[Stored data]
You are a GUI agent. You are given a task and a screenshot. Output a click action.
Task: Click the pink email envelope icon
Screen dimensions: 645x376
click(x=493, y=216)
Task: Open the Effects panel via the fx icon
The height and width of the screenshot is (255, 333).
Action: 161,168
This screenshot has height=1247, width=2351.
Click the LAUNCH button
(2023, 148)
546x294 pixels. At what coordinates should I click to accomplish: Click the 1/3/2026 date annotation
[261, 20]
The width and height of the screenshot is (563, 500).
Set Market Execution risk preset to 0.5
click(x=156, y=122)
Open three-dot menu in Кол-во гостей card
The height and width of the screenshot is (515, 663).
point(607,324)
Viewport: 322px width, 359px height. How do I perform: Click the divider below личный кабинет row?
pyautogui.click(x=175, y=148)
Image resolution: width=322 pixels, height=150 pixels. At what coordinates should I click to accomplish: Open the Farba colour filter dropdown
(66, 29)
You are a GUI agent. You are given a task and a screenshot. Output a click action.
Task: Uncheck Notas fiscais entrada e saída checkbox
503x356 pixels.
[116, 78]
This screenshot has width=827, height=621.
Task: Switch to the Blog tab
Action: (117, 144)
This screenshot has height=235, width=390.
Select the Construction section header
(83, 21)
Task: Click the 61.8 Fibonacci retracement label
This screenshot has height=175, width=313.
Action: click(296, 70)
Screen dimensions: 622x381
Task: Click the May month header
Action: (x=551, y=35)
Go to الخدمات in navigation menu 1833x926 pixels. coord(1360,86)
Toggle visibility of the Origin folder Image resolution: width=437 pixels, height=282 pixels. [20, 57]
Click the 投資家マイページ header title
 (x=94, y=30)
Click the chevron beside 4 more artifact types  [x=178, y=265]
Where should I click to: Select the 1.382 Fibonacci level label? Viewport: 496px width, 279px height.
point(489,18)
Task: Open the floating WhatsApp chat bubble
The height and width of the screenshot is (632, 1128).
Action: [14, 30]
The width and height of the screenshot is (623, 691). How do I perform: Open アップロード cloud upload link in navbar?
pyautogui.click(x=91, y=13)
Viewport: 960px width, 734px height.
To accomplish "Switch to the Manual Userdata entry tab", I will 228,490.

Task directions >> The records above are to be given again in full, exactly.

Exercise result >>
You are a GUI agent. You are given a task and a screenshot. Output a click action.
Task: Click the pink email envelope icon
Screen dimensions: 645x376
click(x=493, y=216)
Task: Open the Effects panel via the fx icon
The height and width of the screenshot is (255, 333).
Action: 161,168
This screenshot has height=1247, width=2351.
Click the LAUNCH button
(2023, 148)
546x294 pixels. At what coordinates should I click to accomplish: Click the 1/3/2026 date annotation
[261, 20]
The width and height of the screenshot is (563, 500).
Set Market Execution risk preset to 0.5
click(x=156, y=122)
Open three-dot menu in Кол-во гостей card
The height and width of the screenshot is (515, 663).
point(607,324)
Viewport: 322px width, 359px height. How do I perform: Click the divider below личный кабинет row?
pyautogui.click(x=175, y=148)
Image resolution: width=322 pixels, height=150 pixels. At what coordinates should I click to accomplish: Open the Farba colour filter dropdown
(66, 29)
You are a GUI agent. You are given a task and a screenshot. Output a click action.
Task: Uncheck Notas fiscais entrada e saída checkbox
503x356 pixels.
[116, 78]
This screenshot has width=827, height=621.
Task: Switch to the Blog tab
Action: (117, 144)
This screenshot has height=235, width=390.
Select the Construction section header
(83, 21)
Task: Click the 61.8 Fibonacci retracement label
This screenshot has height=175, width=313.
Action: click(296, 70)
Screen dimensions: 622x381
Task: Click the May month header
Action: (x=551, y=35)
Go to الخدمات in navigation menu 1833x926 pixels. coord(1360,86)
Toggle visibility of the Origin folder Image resolution: width=437 pixels, height=282 pixels. [20, 57]
Click the 投資家マイページ header title
 (x=94, y=30)
Click the chevron beside 4 more artifact types  [x=178, y=265]
Where should I click to: Select the 1.382 Fibonacci level label? Viewport: 496px width, 279px height.
point(489,18)
Task: Open the floating WhatsApp chat bubble
The height and width of the screenshot is (632, 1128).
Action: [14, 30]
The width and height of the screenshot is (623, 691). How do I perform: Open アップロード cloud upload link in navbar?
pyautogui.click(x=91, y=13)
Viewport: 960px width, 734px height.
To accomplish "Switch to the Manual Userdata entry tab", I will 228,490.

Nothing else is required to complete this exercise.